The government wants new initiatives to identify at-risk children and intervene to prevent crime. At the same time security will be improved to make crime harder to commit.
Asset recovery is “critical” to the fight against crime, and the government wants extended powers to include “lifestyle property”, such as luxury items, under the asset recovery laws.
In a more liberal stance, the review also recommends prisoners maintain more contact with their children, while treatment of prisoners with mental health problems should be less reliant on medication and more reliant on therapy.
Speaking at a conference on public services reform, Mr Blair also called for an extended role for the voluntary sector, to work alongside a well paid and properly supported police force.
The new measures will target the 100,000 repeat offenders who commit half of all crime, Mr Blair said.
“These measures are the best way to tackle the hard core of criminals,” the prime minister argued. “These people have serious problems and targeting the offender means taking those problems seriously. And we have proof that it works.”
However, the Conservatives have dismissed the document as a “rag bag of ill thought out ideas” and accused the prime minister of “grandstanding” in the final months of his leadership.
Shadow home secretary David Davis said: “What we need is a clearly thought out penal policy that takes the worst criminals out of circulation, punishes them, gets them off drugs and, where possible, rehabilitates them.
“This is likely to prove impossible until this government gets a grip on overcrowding in prisons and the chaos in our courts and ends its obsession with tying our police up in endless red tape.”
But, the Liberal Democrats welcomed the review as a “long overdue u-turn” in government policy
“We have been warning for years that new Labour’s obsessive pursuit of headlines, over-reliance on ever more illiberal legislation and fanatical ‘get tough’ rhetoric do little to tackle either the fear of crime or its root causes,” said crime spokesman Nick Clegg.

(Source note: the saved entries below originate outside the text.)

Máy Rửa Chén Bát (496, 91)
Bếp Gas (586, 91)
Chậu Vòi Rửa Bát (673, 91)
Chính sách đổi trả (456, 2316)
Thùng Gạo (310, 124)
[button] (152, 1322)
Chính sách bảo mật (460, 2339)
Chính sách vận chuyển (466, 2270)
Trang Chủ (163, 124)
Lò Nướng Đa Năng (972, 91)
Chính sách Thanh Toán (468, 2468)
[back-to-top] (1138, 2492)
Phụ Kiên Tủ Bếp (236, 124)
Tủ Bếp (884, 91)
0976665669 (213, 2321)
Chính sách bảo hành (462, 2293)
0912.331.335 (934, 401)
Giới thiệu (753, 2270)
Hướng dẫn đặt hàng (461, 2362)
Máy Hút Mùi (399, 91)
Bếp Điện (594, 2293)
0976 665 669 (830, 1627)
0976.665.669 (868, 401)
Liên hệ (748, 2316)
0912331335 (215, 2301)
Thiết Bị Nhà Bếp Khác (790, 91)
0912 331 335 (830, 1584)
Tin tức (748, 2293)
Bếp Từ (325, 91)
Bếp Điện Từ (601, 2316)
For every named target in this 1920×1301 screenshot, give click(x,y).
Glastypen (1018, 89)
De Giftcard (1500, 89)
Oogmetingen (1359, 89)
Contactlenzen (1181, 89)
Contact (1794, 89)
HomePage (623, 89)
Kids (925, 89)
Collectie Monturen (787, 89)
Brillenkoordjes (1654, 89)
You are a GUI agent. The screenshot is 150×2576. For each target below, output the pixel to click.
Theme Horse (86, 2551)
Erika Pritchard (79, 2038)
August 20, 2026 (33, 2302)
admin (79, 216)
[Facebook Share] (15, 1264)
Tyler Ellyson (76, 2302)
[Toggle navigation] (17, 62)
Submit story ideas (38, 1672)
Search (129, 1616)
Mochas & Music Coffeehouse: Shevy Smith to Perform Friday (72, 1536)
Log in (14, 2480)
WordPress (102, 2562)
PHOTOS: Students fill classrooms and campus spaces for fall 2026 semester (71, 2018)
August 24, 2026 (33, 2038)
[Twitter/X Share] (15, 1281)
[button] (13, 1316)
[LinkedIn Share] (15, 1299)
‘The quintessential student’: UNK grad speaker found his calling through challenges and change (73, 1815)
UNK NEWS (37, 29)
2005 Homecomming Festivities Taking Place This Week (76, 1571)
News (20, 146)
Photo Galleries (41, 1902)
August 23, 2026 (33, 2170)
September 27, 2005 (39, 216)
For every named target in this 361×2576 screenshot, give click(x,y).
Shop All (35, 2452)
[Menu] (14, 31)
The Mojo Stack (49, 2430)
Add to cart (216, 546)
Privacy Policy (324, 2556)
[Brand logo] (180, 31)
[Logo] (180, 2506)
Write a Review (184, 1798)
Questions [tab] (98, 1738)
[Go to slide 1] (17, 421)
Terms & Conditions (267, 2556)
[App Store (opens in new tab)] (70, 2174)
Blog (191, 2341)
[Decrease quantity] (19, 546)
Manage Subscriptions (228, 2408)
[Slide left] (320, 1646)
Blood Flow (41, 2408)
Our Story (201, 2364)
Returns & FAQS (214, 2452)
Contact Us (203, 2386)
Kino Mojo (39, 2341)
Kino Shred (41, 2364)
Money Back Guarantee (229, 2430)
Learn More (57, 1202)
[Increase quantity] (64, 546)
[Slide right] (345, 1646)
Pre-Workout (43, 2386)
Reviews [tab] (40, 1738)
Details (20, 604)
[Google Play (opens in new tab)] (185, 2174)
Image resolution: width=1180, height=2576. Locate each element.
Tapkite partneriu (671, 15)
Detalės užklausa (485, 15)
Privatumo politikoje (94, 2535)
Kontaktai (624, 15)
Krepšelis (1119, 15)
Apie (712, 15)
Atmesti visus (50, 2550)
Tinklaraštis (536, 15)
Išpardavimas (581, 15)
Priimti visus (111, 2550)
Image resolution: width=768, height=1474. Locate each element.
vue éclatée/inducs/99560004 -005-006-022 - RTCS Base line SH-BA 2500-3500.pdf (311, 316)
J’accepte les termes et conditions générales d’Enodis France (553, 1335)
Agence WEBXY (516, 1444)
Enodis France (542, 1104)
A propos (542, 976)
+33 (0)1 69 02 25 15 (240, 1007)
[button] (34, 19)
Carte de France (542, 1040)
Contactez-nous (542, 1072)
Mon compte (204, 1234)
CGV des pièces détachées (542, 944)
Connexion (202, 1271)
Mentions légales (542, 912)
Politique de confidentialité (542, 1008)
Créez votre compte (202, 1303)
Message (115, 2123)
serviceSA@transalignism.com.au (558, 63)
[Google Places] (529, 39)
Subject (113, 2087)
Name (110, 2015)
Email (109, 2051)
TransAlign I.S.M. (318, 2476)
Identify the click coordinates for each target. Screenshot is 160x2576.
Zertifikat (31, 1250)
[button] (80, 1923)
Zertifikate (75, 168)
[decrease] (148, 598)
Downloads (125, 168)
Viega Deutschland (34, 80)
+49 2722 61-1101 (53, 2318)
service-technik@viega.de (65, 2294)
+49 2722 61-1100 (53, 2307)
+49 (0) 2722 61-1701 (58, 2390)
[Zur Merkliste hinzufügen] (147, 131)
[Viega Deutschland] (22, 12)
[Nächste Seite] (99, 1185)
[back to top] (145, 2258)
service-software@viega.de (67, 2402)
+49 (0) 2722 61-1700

“With one of the highest rates of repeat crime in the western world it is high time the prime minister recognised that his decade-long experiment in populism must come to an end.”
Nevertheless, the prime minister and home secretary John Reid defended the government’s prior record on crime.
Mr Blair said the government had effectively tackled crime with increased sentences for serious offences, new neighbourhood policing teams, action on organise crime and new biometric passports and ID cards to secure borders.
At the same time, it had “not forgotten that crime has deep roots”, and launched the minimum wage, new deal, tax credits and school reforms to tackle social exclusion.
Mr Reid added: “Security, crime and justice are the issues that most concern the public. It is important we continue to build on past successes in this area with new ideas that will lead to a safer society.
“Crime is down by 35 percent since 1997 but there is no room for complacency. We know that criminals will continue to find new ways of breaking our laws and attempting to avoid justice, we need to be one step ahead ensuring that the most serious and persistent offenders are dealt with swiftly and efficiently.”
The Association of Chief Police Officers (ACPO) warned the review “does nothing” to address the strategic weaknesses of the police services.
ACPO president Ken Jones added: “Whilst we wait to see the detail of the policing review, we are determined to continue to do all we can to reduce bureaucracy, build on neighbourhood policing and make the best use of our resources despite being faced with a huge gap in funding over the next three years.”